Don’t forget to count

A wise man once said: "There are three kinds of lies; ordinary lies, damned lies and statistics" and he had a point.?The point is that statistics can very easily be misused.

Someone puts across a doubtful argument by quoting some big figure. It’s more useful if no-one’s quite sure what it means, but he quotes a big number that is supposed to prove that if we don’t accept his argument, the world will end in about a week – or something almost as disastrous.

It sounds serious; the argument sounds too complex for us ordinary mortals, so it’s safer to accept. Then you have jumped into the soup.?When we heard, last year, that ZESA had agreed to export electricity to Namibia for five years, they had a story to justify their action at a time when we were already facing load shedding’. We didn’t have enough electricity for our own use, so their story had to be good. Here it is: the Namibians were to pay us in advance, in US dollars so that ZESA could pay for necessary repair work at Hwange, Kariba and throughout our electricity grid.

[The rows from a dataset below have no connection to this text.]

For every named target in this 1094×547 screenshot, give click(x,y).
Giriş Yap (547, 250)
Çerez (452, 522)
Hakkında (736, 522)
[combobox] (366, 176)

That makes sense. They had the money, we didn’t. If we didn’t do the repairs, our situation would get worse. If we did, we’d face a bit more pain now so that we would have much less later. That all sounds fine, but how many of us looked at the figures they used to support their argument???

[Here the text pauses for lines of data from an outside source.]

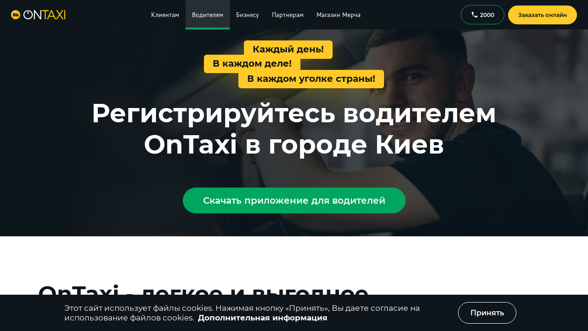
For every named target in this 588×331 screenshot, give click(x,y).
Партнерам (288, 15)
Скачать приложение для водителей (294, 200)
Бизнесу (247, 15)
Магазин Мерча (339, 15)
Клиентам (165, 15)
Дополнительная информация (263, 317)
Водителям (207, 15)
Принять (487, 312)
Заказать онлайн (542, 14)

I suspect very few did that. Give us a number with enough zeroes on the end and our minds switch off. “This is too big for us, but they sound like experts. They know what they are doing,” is our attitude. But do they know what they are doing? Is US$ 50 million a fair price for 180 megawatts (MW) of electricity for five years? Why do the Namibians insist that we agreed to give them that electricity, all 180MW, day and night for five years even if we don’t have enough to do our own cooking? In that case we’d have to import to be able to export to them.??

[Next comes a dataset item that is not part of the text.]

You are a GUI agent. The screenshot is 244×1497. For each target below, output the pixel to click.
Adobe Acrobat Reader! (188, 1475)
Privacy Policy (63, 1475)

By my reckoning, that doesn’t add up. 180MW for five years is 180,000,000 watts for 5 (years) X 365 (days) X 24 hours = nearly 8,000,000,000,000watt hours, or 8 billion kWh (the unit your electricity bill is calculated in). That works out at 1kWh for $ 50 million divided by 8 billion= $50/8,000 = 1/160 dollars = 0.62c. That’s a lot less than you or I pay for electricity.??I suspect it is a lot more than ZESA pays for the electricity they import so that they can keep exporting to Namibia.

But then, if the Namibians do business with a pariah state, they don’t do it out of friendship (our old leaders have shown us there’s none of that in politics or international trade), but because they can screw a bigger profit out of us than they’d get by doing business with anyone else.?Of course, if my figures are wrong, I’d be delighted to hear about it.